Archive for the ‘Visualization’ Category

Open Video Conference

 
Situ Studio was invited to present recent work at the 2011 Open Video Conference, held September 17-19 at the New York Law School and participated in a session organized and moderated by Sam Gregory of Witness titled: Validating and Verifying Citizen Video: Combating the Digital Fake. The session explored a broad spectrum of approaches to the authentication of citizen video.  Situ Studio presented its work for B’tselem that used multiple video sources for the spatial reconstruction and analysis of Bassem Abu Rahme’s death in the West Bank village of Bil’in. Also presenting were Sarah Knuckey – Director, Project on Extrajudicial Executions, New York University, Harlo Holmes – mobile developer and media scholar currently working for The Guardian Project, and David Clinch, Editorial Director of Storyful.com. Coming from the vantages of vastly different disciplines, each of the panelists provided unique approaches to the challenges of authenticating video footage. Notes from the session can be found here.

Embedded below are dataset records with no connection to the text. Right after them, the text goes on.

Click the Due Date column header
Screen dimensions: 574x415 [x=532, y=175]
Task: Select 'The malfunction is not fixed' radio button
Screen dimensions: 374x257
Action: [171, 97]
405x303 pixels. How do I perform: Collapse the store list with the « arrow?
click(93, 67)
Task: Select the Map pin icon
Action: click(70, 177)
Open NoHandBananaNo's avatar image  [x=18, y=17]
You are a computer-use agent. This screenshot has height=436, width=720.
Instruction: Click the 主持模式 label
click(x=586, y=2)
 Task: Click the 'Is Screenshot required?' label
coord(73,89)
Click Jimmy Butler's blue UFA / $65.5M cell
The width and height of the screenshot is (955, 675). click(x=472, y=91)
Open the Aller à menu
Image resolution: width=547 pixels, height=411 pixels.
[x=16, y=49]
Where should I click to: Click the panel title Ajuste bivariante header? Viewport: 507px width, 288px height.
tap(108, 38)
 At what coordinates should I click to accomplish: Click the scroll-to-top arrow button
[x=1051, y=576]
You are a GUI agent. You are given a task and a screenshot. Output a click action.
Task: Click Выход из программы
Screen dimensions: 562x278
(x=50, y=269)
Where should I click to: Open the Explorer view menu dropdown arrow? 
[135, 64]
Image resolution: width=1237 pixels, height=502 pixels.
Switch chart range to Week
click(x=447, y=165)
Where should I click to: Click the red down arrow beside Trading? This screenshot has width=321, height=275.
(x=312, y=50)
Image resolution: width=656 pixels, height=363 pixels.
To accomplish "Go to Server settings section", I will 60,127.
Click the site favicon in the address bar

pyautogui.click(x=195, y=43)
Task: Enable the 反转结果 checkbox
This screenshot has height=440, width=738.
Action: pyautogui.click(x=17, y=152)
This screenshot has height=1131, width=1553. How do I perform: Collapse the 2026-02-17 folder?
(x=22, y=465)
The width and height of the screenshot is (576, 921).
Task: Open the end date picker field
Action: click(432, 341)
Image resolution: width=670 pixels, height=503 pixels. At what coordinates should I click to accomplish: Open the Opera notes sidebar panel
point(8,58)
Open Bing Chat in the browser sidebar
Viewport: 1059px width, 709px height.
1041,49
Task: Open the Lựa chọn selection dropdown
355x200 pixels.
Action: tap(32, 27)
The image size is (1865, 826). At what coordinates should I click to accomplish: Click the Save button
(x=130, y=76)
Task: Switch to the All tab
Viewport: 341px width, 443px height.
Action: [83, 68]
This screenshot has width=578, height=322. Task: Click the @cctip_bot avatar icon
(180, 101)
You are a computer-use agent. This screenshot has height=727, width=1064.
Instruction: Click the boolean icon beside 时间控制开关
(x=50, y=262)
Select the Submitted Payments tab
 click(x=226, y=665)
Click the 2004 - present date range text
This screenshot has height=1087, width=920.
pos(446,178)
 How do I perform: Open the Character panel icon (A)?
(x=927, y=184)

Hydrofracking Profitability

fracking players

A series of three consecutive articles by Ian Urbina have recently appeared in the New York Times exposing what appear to be the natural gas industry’s inflated promises on hydraulic fracturing. Hydraulic fracturing, or ‘fracking’, is a relatively new technique of pumping large amounts of water and ‘fracking fluid’ at high pressure to crack shale formations and extract natural gas. Though the natural gas industry has become the economic hope of many communities across the US, providing jobs and “sustainable” energy, it has drawn criticism for the environmental consequences of hydrofracking.

Several activist groups have emerged over the course of the industry’s growing popularity, imparting environmental awareness and advocacy for those negatively affected by drilling and fracking. The website fractracker.org has made data sets publicly available for users to interpret and create their own maps. The map below overlays levels of natural gas collected, environmental violations, and poverty across Pennsylvania and the Marcellus Shale, one of the largest shale formations in the US, containing large deposits of natural gas.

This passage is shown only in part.